I worked on analyzing political affiliations based on plain text, which is pretty similar to judging whether given article is part of fake news or not. The maion objective behind this exercise was to generate some sort of labelled data to train any ML model with.
Fake News detection is a hard problem and it becomes harder if you don't have a region specific fakenews dataset. In this post we try to findout the groups or communities using their twitter characteristics like retweets and mentions and constructing a network out of it. I analyze the results I get and will try to makesome sense of the data we have
# Gathering Data
The main task in our case is gathering data, I do so by writing a MultiThreaded Tweet crawler which helped me crawl roughly 50 million tweets in roughly 5 days. You can check out the repository yourself and do some crawlingn for fun. The data was stored in a postgresql database which was also primary dump for all related data I got.
## Software Used
I used my [HomeLab](https://bagdeabhishek.github.io/homelab/) to crawl all this data.

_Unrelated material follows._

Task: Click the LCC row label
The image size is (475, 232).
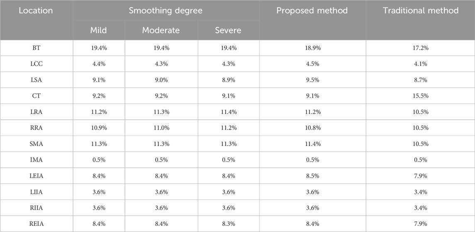Action: pyautogui.click(x=37, y=64)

1. The first thing you need to do is setup PostGreSQL on your compunter which you'll use for keeping crawled data. There are two settings you should be careful about while configuring the service. First, move the data directory to the disk you'll use for storage. Postgres by default stores the data in /var directory which can be a problem if you have your root partition on a small capacity SSD. The second thing is, make sure you are able to access over network. It becomes way easier to work with the data on yourt local system using an IDE like DataGrip
2. The second thing is writing a Twitter Crawler, I use the official API along with Tweepy library to crawl data. I've made the code generic enough so taht anyone can download it and run using a simple configuration file. You can clone [this](https://github.com/bagdeabhishek/TweetCrawlMultiThreaded) repository and edit the configuration file. You can add the handles you want to crawl in the handles.txt file. You can update the handles needed to crawl in the next layer using the -r option.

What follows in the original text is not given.